IGN gave the episodes "Demons" and "Terra Prime" a combined rating of four out of five.
Michelle Erica Green at TrekNation described the episode as a "riveting hour of television". She thought that the episode posed the same types of ideological questions that The Original Series did on occasion and caused her to look forward to the following episode. Jamahl Epsicokhan at his website Jammer's Reviews gave the episode a score of three out of four, saying that it was a "pretty good story [told] in an exceptionally average way". Jay Garmon writing for TechRepublic, listed "Demons" and "Terra Prime" as the third of five best episodes of Enterprise.
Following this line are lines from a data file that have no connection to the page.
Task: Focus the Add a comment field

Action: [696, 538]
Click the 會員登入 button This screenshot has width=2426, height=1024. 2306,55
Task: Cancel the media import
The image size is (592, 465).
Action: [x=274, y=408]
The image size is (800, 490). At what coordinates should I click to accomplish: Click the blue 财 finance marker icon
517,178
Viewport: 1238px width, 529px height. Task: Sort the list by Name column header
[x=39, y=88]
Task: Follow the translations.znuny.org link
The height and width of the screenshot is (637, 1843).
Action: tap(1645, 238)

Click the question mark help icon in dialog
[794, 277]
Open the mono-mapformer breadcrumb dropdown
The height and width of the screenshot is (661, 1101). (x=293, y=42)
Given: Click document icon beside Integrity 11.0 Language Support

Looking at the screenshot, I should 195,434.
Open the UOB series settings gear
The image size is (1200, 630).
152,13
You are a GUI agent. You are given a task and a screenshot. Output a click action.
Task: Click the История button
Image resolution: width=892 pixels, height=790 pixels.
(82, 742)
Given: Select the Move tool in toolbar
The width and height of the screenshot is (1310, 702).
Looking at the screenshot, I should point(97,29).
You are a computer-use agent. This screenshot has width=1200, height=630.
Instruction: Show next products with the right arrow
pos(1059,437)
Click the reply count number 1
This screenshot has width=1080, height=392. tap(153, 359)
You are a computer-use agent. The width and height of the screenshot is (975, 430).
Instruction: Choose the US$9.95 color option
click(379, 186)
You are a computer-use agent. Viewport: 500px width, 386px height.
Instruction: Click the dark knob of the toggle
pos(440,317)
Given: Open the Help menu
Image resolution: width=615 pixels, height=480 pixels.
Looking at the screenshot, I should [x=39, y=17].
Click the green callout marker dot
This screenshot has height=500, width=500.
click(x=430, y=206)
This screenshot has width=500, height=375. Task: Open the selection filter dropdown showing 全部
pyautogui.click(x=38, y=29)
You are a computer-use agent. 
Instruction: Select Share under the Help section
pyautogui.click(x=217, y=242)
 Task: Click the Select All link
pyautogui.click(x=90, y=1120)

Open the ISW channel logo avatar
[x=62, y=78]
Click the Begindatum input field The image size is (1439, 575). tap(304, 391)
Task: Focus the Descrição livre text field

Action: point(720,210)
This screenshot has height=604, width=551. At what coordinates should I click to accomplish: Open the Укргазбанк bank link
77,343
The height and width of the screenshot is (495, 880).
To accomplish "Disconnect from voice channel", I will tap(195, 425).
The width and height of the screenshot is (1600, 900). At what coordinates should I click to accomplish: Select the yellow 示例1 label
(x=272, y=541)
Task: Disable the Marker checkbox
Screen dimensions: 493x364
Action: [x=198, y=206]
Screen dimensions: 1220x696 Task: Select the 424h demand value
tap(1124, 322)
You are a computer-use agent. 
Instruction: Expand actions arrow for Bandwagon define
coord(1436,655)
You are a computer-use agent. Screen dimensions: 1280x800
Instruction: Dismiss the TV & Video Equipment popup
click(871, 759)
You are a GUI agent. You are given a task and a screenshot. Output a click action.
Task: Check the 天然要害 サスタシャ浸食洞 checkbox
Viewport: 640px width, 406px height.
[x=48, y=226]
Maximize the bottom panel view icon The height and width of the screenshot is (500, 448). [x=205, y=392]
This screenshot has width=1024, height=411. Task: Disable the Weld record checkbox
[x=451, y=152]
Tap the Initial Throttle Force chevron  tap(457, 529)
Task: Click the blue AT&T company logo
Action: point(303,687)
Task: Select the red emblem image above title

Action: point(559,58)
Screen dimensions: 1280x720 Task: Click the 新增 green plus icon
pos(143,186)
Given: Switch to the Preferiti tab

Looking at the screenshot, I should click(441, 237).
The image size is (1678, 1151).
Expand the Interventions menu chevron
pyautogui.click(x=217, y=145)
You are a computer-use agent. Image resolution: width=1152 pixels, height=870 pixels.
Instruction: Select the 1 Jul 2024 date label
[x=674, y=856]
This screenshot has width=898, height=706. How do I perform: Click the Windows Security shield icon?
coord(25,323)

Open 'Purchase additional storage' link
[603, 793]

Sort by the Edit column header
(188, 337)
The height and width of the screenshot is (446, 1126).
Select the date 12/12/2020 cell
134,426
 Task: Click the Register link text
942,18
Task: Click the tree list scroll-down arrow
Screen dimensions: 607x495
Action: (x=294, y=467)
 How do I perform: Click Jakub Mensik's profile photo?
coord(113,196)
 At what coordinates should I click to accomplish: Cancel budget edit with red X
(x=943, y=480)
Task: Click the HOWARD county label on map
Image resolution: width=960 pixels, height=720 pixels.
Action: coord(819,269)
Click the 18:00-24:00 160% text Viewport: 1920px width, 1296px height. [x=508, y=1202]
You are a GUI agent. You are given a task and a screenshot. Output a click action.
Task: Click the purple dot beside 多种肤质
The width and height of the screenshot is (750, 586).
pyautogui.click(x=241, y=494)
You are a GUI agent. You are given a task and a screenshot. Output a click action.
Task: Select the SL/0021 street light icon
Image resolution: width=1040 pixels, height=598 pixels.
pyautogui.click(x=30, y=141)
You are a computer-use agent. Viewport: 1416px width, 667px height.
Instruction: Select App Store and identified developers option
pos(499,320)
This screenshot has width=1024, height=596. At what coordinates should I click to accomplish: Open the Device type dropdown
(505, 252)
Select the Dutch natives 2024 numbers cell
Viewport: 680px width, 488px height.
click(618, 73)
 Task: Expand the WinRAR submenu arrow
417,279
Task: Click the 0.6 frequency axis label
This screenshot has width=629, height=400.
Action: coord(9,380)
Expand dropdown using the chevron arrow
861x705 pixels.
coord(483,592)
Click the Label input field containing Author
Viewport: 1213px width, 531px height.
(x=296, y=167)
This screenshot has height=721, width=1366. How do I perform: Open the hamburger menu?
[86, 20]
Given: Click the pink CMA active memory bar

He thought that Peter Weller "stole the show", and that it created a "solid conclusion" to the show, despite the following episode, "These Are the Voyages..." The Hollywood Reporter said this and "Terra Prime" were the 94th best episode of all Star Trek television (over 700 episodes), noting how it had a lot of drama and praised its themes of inclusiveness and optimism.

In a SyFy interview, some of the cast recommended this episode as a favorite, and suggested that the combination of "Demons" and "Terra Prime" was an alternate finale for Enterprise.

==Home media release==
"Demons" was released on home media in the United States on November 1, 2005, as part of the season four DVD box set of Enterprise. The Blu-ray edition was released on April 1, 2014.